Ultimately, I regret far too many things to list here, far too many thing to try to enumerate in any kind of cogent way. People I have wronged. Relationships better left unpursued. Arguments. Words spoken and unspoken. Decisions made and those put off and then forgotten. Stupid things like something I left undone at Dillard’s, or a night that would have been better never happening, the wrong outfit at a wedding . . .
Who can live with such things and not go crazy? Is it any wonder that I never feel adequate or whole? Any wonder that my entire sense of self is controlled by guilt? Such self-loathing. Such would-have, should-have recriminations. Such bullshit obsessing. I cannot emphasize enough how much I hate being like this.
Music by Angus Powell, “Monsters”
Wind in a Box
I want to always sleep beneath a bright red blanket
of leaves. I want to never wear a coat of ice.
I want to learn to walk without blinking.
I want to outlive the turtle and the turtle’s father,
the stone. I want a mouth full of permissions
and a pink glistening bud. If the wildflower and ant hill
can return after sleeping each season, I want to walk
out of this house wearing nothing but wind.
I want to greet you, I want to wait for the bus with you
weighing less than a chill. I want to fight off the bolts
of gray lighting the alcoves and winding paths
of your hair. I want to fight off the damp nudgings
of snow. I want to fight off the wind.
I want to be the wind and I want to fight off the wind
with its sagging banner of isolation, its swinging
screen doors, its gilded boxes, and neatly folded pamphlets
of noise. I want to fight off the dull straight lines
of two by fours and endings, your disapprovals,
your doubts and regulations, your carbon copies.

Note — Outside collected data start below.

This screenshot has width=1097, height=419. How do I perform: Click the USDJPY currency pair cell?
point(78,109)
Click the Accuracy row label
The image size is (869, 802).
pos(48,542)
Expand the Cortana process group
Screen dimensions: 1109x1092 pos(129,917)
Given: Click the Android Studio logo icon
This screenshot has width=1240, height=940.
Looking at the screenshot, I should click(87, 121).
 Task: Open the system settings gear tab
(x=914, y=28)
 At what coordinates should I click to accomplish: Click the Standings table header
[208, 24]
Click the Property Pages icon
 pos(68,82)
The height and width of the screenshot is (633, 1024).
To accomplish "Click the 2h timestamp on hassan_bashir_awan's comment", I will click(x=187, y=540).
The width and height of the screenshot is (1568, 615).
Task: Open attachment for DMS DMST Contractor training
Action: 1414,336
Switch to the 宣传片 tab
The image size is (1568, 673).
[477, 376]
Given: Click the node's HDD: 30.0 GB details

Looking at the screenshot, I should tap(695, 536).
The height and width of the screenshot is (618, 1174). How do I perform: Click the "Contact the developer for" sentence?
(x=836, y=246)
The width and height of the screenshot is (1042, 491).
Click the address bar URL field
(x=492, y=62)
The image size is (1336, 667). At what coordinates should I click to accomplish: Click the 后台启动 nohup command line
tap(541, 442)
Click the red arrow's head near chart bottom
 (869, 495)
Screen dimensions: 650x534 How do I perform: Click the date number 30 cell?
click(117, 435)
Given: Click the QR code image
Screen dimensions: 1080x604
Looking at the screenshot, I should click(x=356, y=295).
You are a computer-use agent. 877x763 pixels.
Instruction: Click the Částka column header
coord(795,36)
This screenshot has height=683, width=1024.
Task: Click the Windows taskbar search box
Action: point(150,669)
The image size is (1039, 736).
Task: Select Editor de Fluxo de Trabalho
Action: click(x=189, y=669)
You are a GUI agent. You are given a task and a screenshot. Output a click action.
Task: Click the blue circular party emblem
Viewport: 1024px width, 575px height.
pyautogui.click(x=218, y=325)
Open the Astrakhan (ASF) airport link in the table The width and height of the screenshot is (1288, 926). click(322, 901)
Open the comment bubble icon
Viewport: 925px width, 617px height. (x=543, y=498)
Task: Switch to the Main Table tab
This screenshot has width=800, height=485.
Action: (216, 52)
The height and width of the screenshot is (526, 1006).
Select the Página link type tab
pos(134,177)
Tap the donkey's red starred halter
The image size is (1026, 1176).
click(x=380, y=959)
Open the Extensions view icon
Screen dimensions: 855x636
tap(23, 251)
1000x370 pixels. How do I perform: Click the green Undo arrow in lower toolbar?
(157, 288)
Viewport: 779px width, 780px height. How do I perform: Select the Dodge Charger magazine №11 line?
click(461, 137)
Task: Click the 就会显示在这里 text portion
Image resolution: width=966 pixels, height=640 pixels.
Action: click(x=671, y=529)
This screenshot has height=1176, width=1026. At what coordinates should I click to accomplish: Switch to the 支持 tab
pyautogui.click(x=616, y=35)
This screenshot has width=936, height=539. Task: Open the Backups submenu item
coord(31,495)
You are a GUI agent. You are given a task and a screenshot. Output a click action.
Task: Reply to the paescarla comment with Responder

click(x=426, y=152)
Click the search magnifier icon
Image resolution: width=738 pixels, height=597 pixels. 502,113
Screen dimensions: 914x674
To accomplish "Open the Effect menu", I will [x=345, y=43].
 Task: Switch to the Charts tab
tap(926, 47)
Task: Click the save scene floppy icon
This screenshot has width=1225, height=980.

If the locust can abandon its suit,
I want a brand new name. I want the pepper’s fury
and the salt’s tenderness. I want the virtue
of the evening rain, but not its gossip.
I want the moon’s intuition, but not its questions.
I want the malice of nothing on earth. I want to enter
every room in a strange electrified city
and find you there. I want your lips around the bell of flesh
at the bottom of my ear. I want to be the mirror,
but not the nightstand. I do not want to be the light switch.
I do not want to be the yellow photograph
or book of poems. When I leave this body, Woman,
I want to be pure flame. I want to be your song.